__INFORMATION__.
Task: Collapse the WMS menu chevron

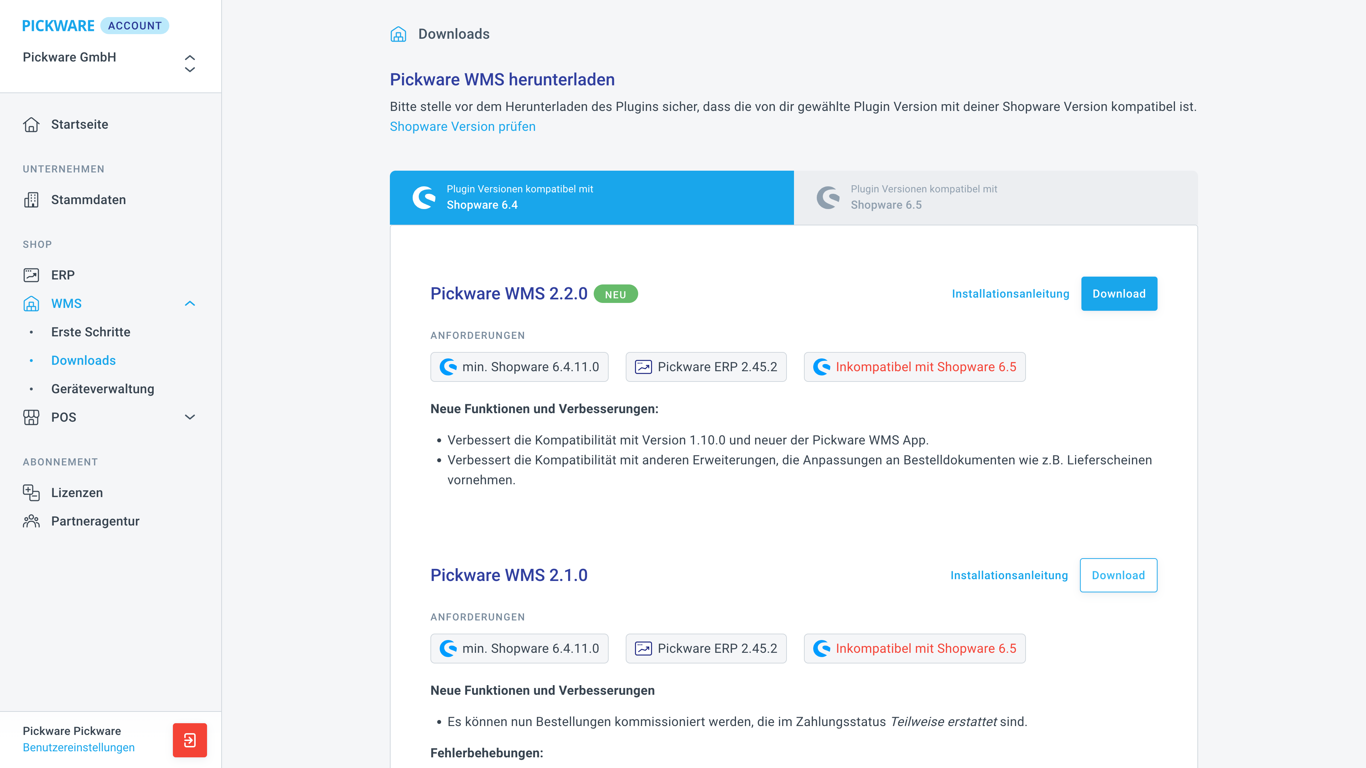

* * *

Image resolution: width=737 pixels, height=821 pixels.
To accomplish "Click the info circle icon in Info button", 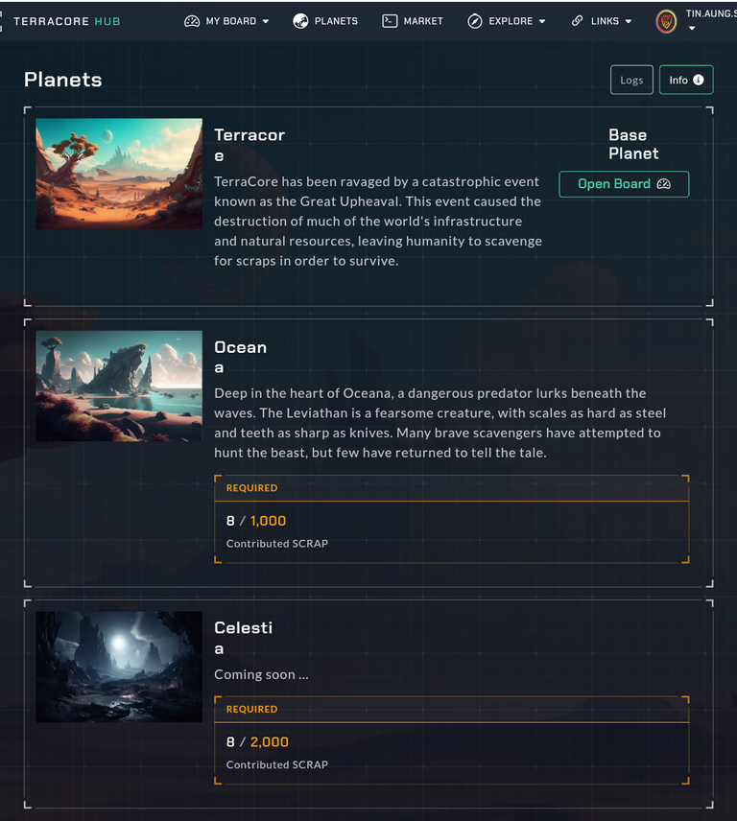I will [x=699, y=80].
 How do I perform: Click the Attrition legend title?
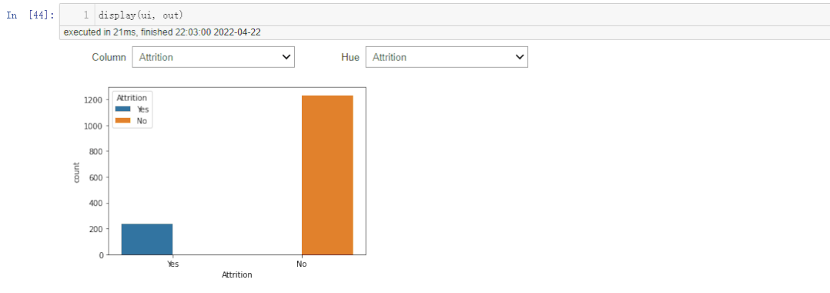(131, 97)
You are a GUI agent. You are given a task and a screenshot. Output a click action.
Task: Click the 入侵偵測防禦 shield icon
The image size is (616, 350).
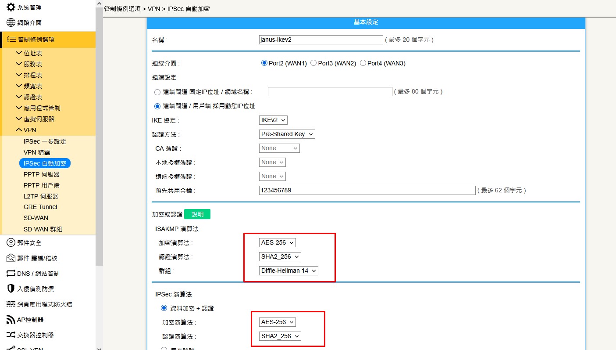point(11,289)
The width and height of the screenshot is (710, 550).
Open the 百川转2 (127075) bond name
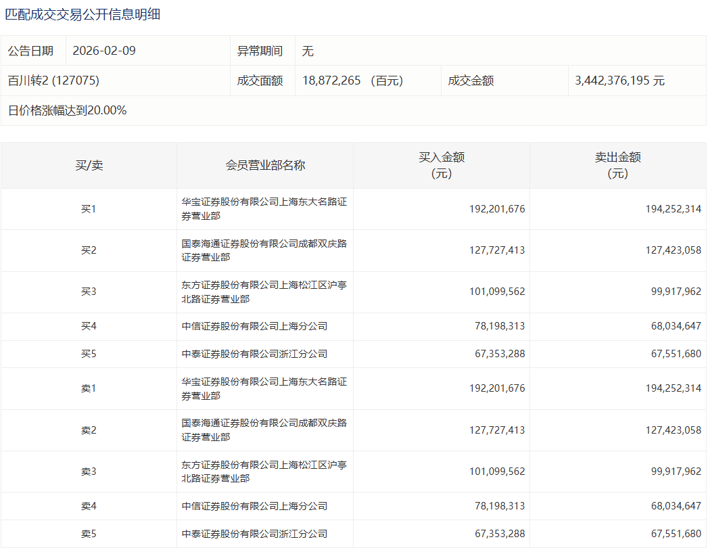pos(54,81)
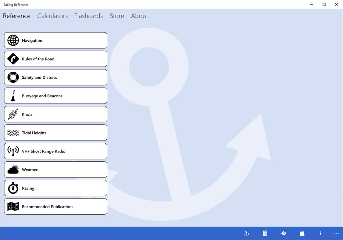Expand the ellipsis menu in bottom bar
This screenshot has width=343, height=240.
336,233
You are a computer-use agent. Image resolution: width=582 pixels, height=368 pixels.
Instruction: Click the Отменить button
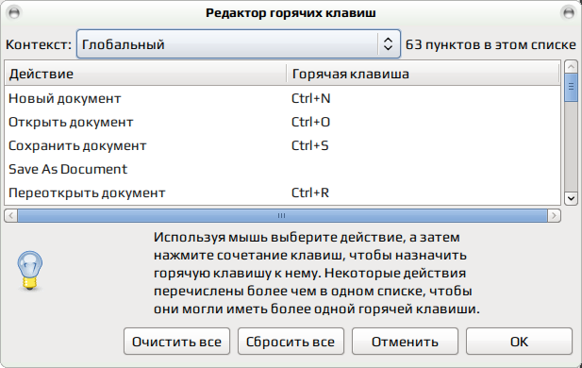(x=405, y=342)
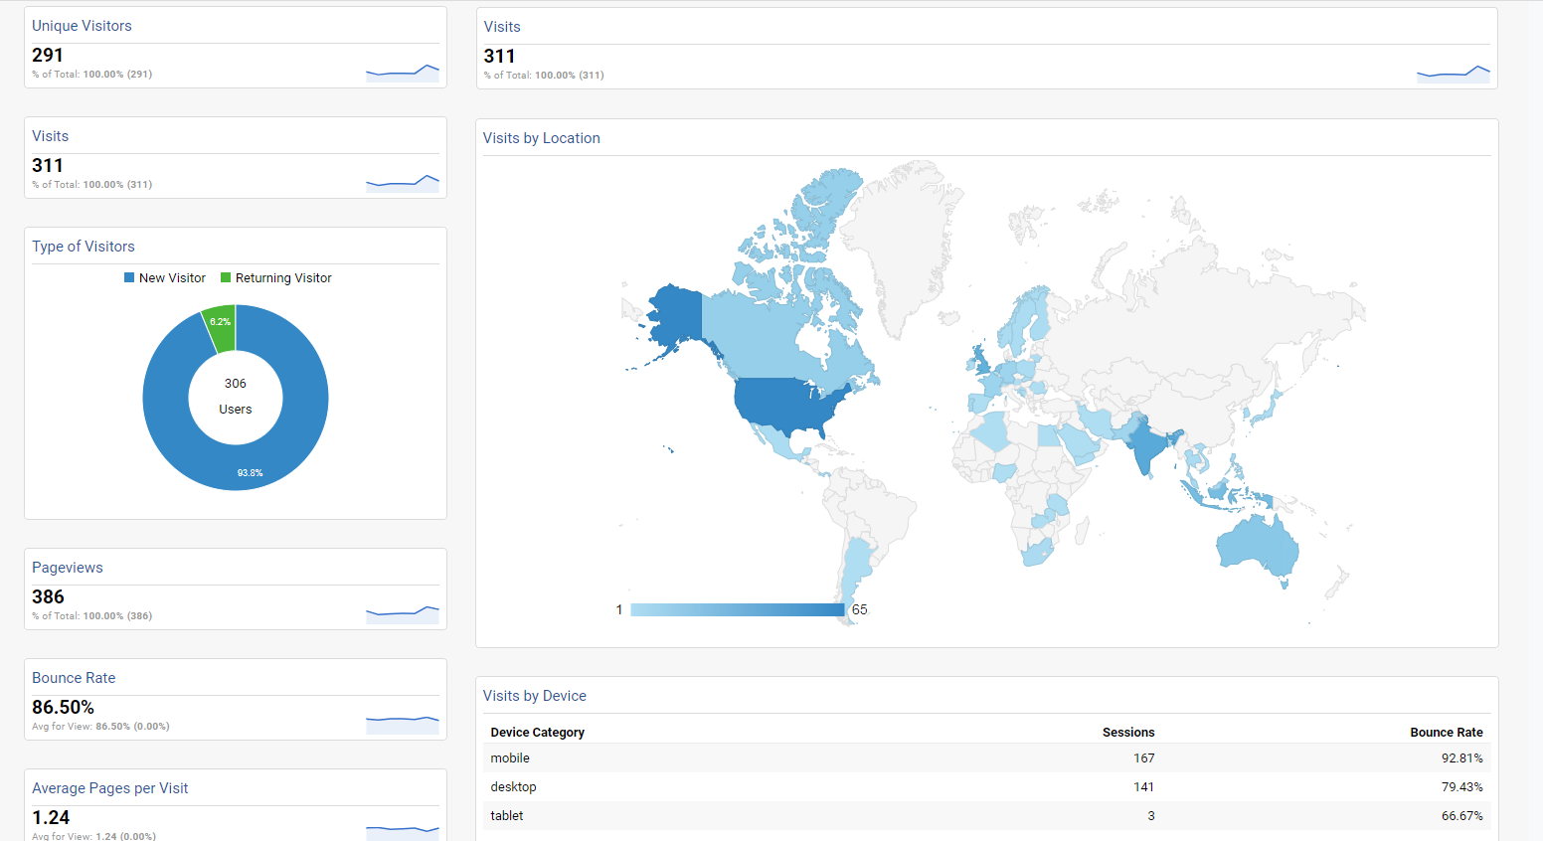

* * *

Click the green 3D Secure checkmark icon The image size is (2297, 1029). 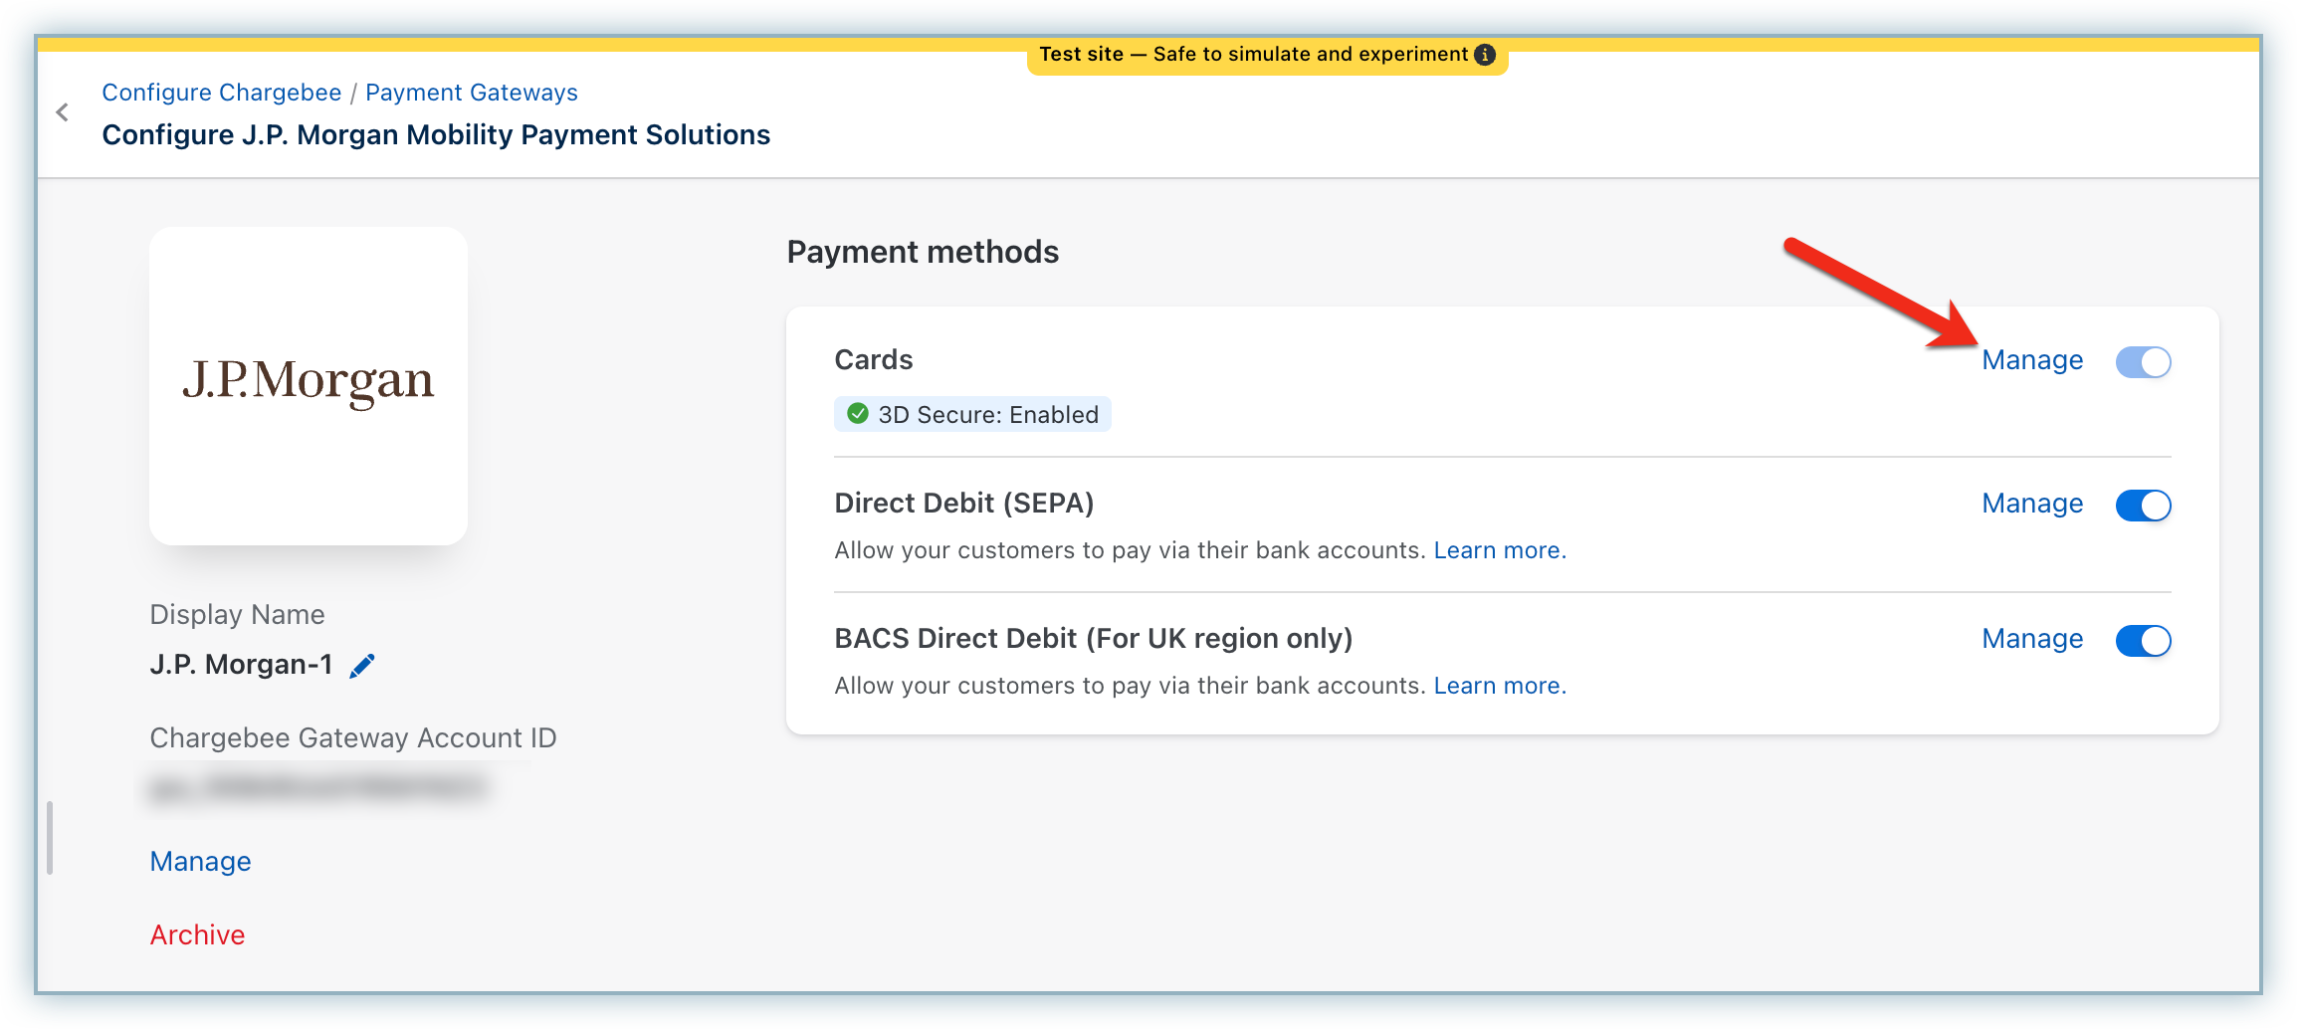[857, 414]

__EXERCISE PROMPT__.
Copy out all lines of the material containing the word "resolution".

__SOLUTION TO THE EXERCISE__.
Image resolution: width=737 pixels, height=821 pixels.
You are a computer-use agent. Image resolution: width=582 pixels, height=368 pixels.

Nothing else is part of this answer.